I value highly the medium of the physical printed book in particular, and not only for its aesthetics. Having one more printed book in your home affects how you think. Passing over the reams of the psychology research about how the objects in your environment affect your mind, having a physical book in your home encourages your wife or your husband, your girlfriend or your boyfriend, your children, and your friends, to read it themselves, and to read more in general. A book that you and someone else have both read almost guarantees an impending good and memorable conversation.

Another benefit of printed books is that they help you to identify clearly the information that you truly value. The average person reads about 40 pages per hour. Let us assume that a typical book is about 300 pages. If you read for half an hour a day, covering 20 pages at a regular speed, you can finish a book in 15 days. The average American spends about two hours per day on social media, so replacing a quarter of that (or better still, all of it) with reading is certainly possible. Finishing a book in 15 days means two books per month, or 24 per year. If you kept up that reasonable pace, on average, for 50 years, by the end you would have read 1,200 books. In my experience that is enough to fill about 12 bookcases. The devoted knowledge-seeker could be proud of such a library. Now imagine that library: What books would you want in those bookcases? What is worth keeping in a physical copy? Frankenstein, obviously, but a city full of other books as well.

The question implies the corollary: Of what would it not be worthwhile to keep a physical copy? A few examples leap to mind: An acquaintance’s social media feed on a given day; a news article about an event that affects you negligibly or not at all; a viral video that was talked about by millions for a day and then completely forgotten, at no loss to the forgetters. You would not keep a printed edition of nearly any inch of the miles of digital “content” that you consume. If such material is not even worth keeping on your shelf, why would you bother putting it in your mind, which is far more valuable than even the finest bookshelf? Your time and attention should be jealously guarded and your mind should be reserved exclusively for the material that is worthy of it. Knowing what exactly meets this standard is difficult, but removing from the list of candidates anything that you would not bother keeping in print is a good start and will save you a lot of time and energy. Given the hurricane of digital noise in which the modern person exists if he does not move deliberately out of it, this signal-seeking quality of the printed book makes it as sacred and powerful as it has ever been.

Printed books are immune to retroactive censorship in a way that the Internet is not. If you want to go back and change what is written on Wikipedia or on a particular web page, all you need is control of that web page. To change what is written in a book that I own, you have to come to my house and get it out of my hands. Considering the technology of the book generally, it becomes clear that indeed, sometimes less is more. One of the chief advantages of a book is what it does not do. You cannot check your email or browse social media on a printed book. You cannot read the news or play a game. A book has exactly one feature: It gives you direct and unencumbered access to some of the greatest minds who have ever lived, and all of the riches that come along with that access.
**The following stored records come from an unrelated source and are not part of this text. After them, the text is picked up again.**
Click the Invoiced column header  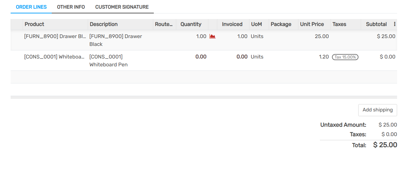pyautogui.click(x=232, y=24)
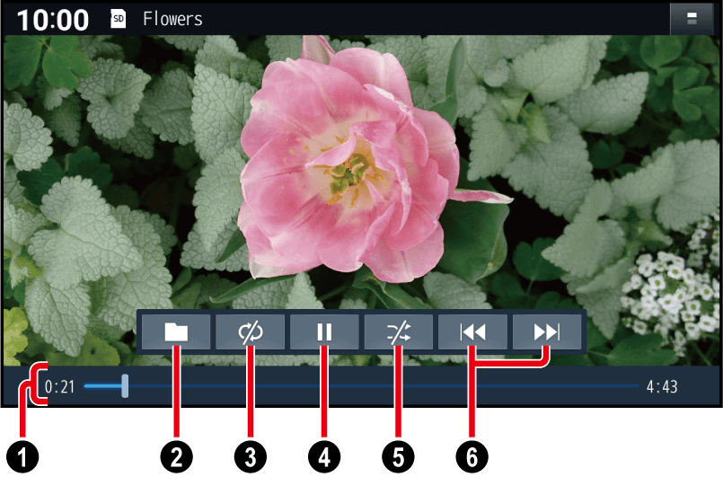Click the 10:00 clock display

click(53, 20)
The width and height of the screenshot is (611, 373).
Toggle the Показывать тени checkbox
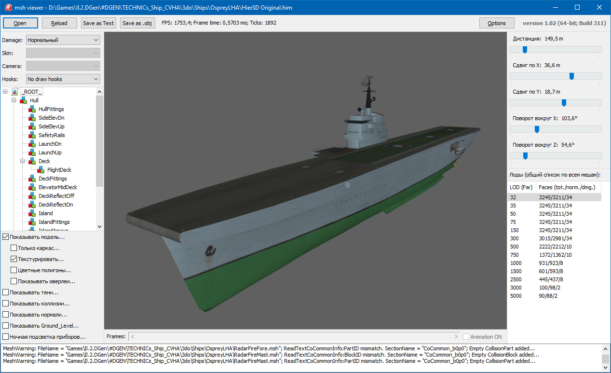coord(6,292)
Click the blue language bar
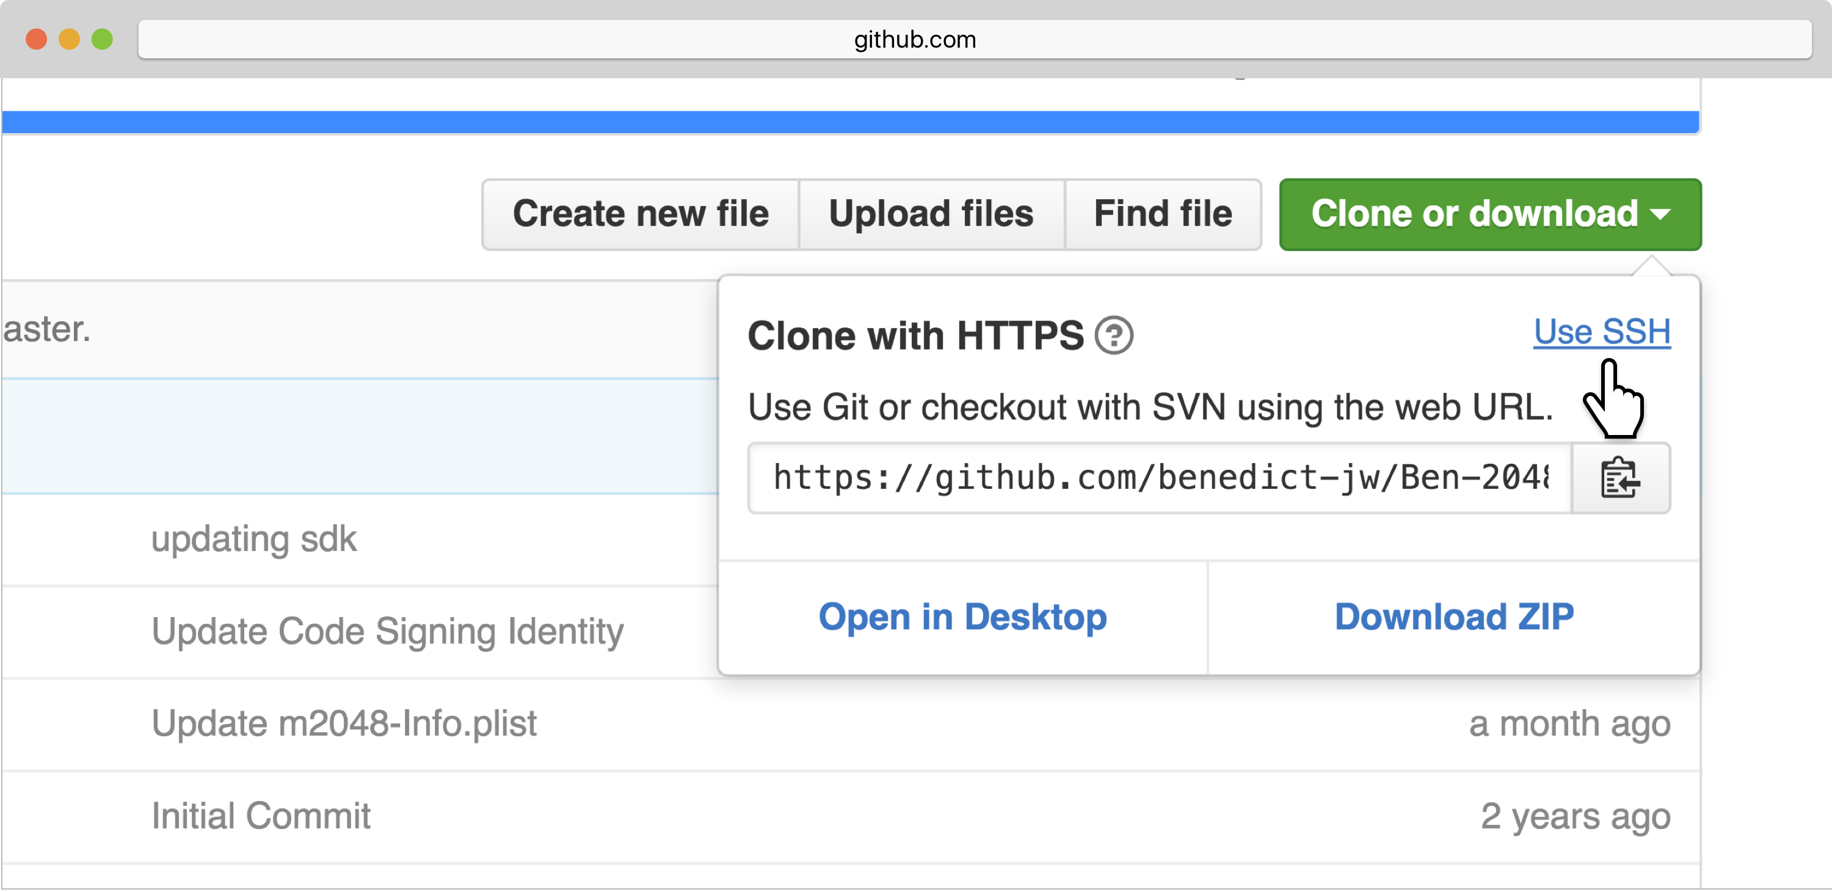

Among those riches is how a book, like a thrown fishing line stretching out over a lake, extends the attention span, which the Internet and other modern technologies have shattered in most people.

The printed book is also largely secure against widespread technological collapse. It is unlikely that a geomagnetic storm like the Carrington Event of 1859 will knock out all electrical power, or that some other unforeseen cataclysm will obstruct the Internet or technology generally in the long term. The trouble is that history is not at all linear, and unlikely events happen all the time. Our normalcy bias impairs our ability to imagine that history and technological development will advance in any manner other than linearly. It is statistically safe to think that such an event will not happen in your lifetime; all the same I enjoy the security of knowing that a printed book would carry on and continue to enrich the lives of future generations even if the lights were to suddenly go out. If a nuclear war destroyed every major city on earth – which today seems as likely as it has been at any point during my life – the survivors could rebuild civilization starting from the libraries upward. In this way, physical libraries are a kind of civilizational backstop, or insurance policy. 

All this is not to say that I only use printed books. I understand the value of ebooks and audiobooks and I enjoy both. I may even publish some of those someday. I say this only to emphasize the entirely practical benefits of the printed book format. The ebook is more portable and the audiobook can be enjoyed without exerting the eyes. However, the printed book remains the more durable and reliable option. By the measures I have described – as a sanctuary from distraction, as an intellectual accelerant in the home, as a signal-seeking standard for worthwhile knowledge, and for its immunity to censorship and technological collapse – the printed book stands supreme and alone.